One of the arguments made against the Google Book Settlement is that it rides roughshod over the legal rights of “orphaned” books — the technical term for titles still in copyright whose owners cannot be found. It’s a threat that is considerably overstated (those in the business of hunting down copyright holders of orphaned books estimate that about 80-85% can be located). Orphaned books need to be acknowledged, but so too do books in limbo, whose intellectual importance has been all but ignored in debates about the settlement. And of course every orphaned book is currently in limbo.

If the settlement is approved it’s not only those affiliated with colleges and universities who will gain access to all these books. The settlement requires Google to make available at a terminal in each of 16,500 public libraries copies of every single scanned out-of-print book (except for those that authors or publishers choose to not display). Anyone can read them there for free. Access to knowledge will no longer be a function of privilege, as millions of citizens can consult a general collection that surpasses those found in the best Ivy League universities. Those who want to purchase copies will also be able to do so — with writers and their publishers receiving the lion’s share of these payments. All this should also enable university libraries to redirect resources toward acquiring and maintaining unique archives such as manuscript collections as well as cultural artifacts that can’t be scanned.
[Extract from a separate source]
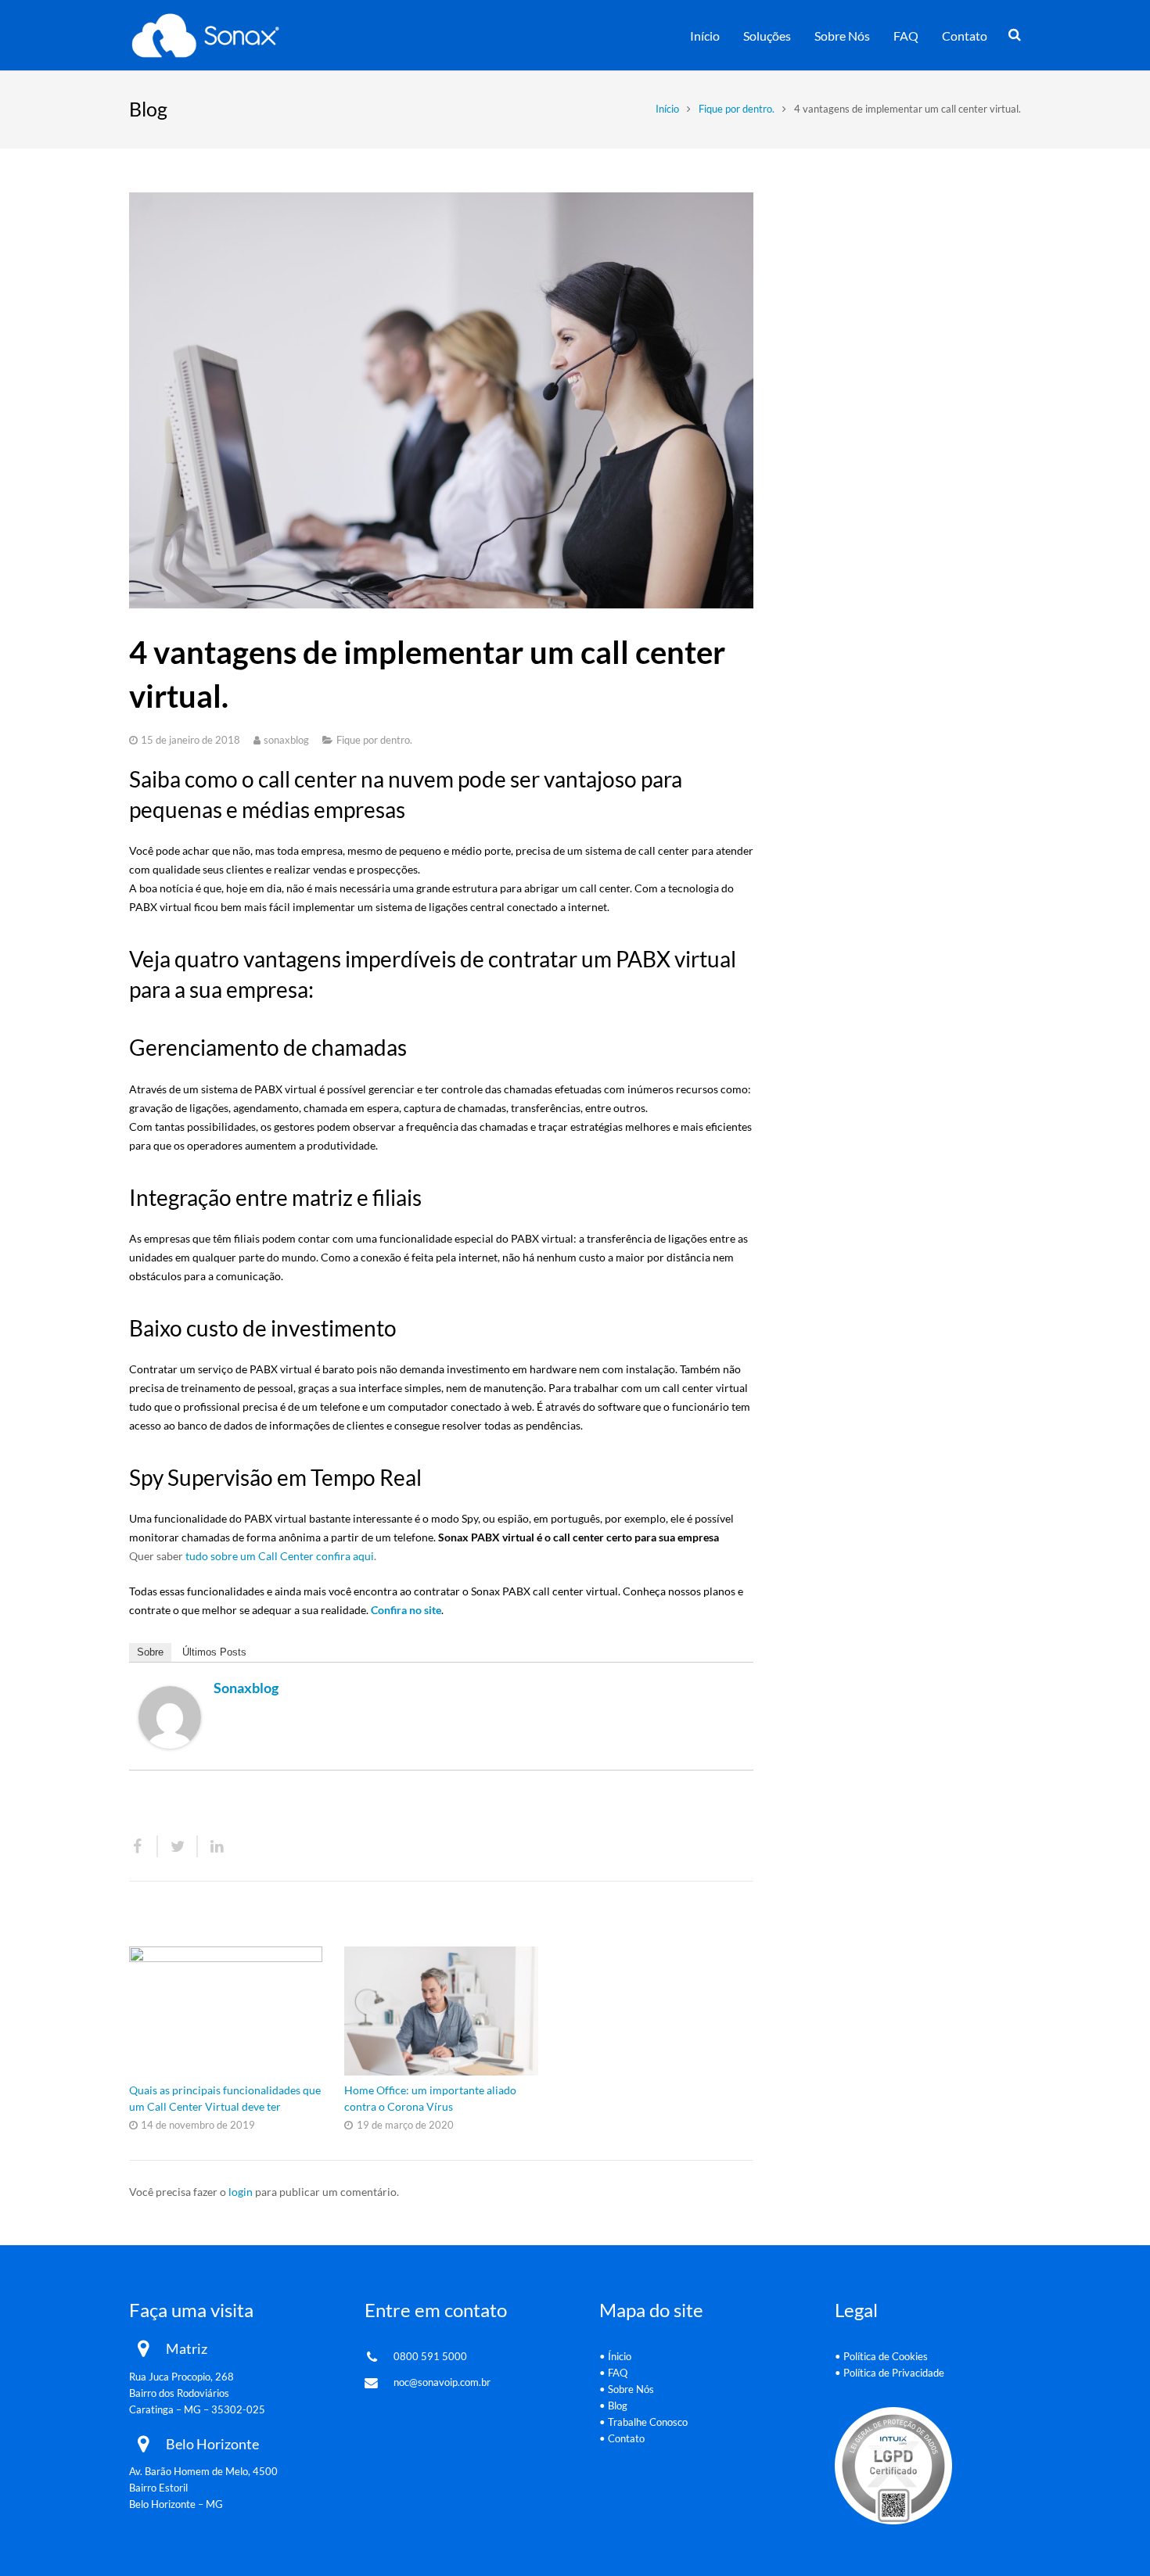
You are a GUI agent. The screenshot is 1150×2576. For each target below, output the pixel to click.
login (240, 2191)
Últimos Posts (214, 1652)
Would I prefer that research universities had dipped into their deep endowments and done this collectively before Google acted? Sure, but that was always a fantasy and those endowments have now dried up. Will the settlement bring back the scholarly book? I don’t know, but I’m betting that it will at least stem the rising tide of wiki-based research. Will we live to see the day when students store favorite books on their laptops much as they collect music on their iPods? We’ll have to wait and see. In the meantime, it’s worth reflecting on the consequences if those trying to block this settlement have their way. Who knows how many more years all that scholarship will be condemned to limbo.

James Shapiro is Professor of English at Columbia University and a member of the Authors Guild Council. His next book — Contested Will: Who Wrote Shakespeare? — will be published by Simon & Schuster in April 2010.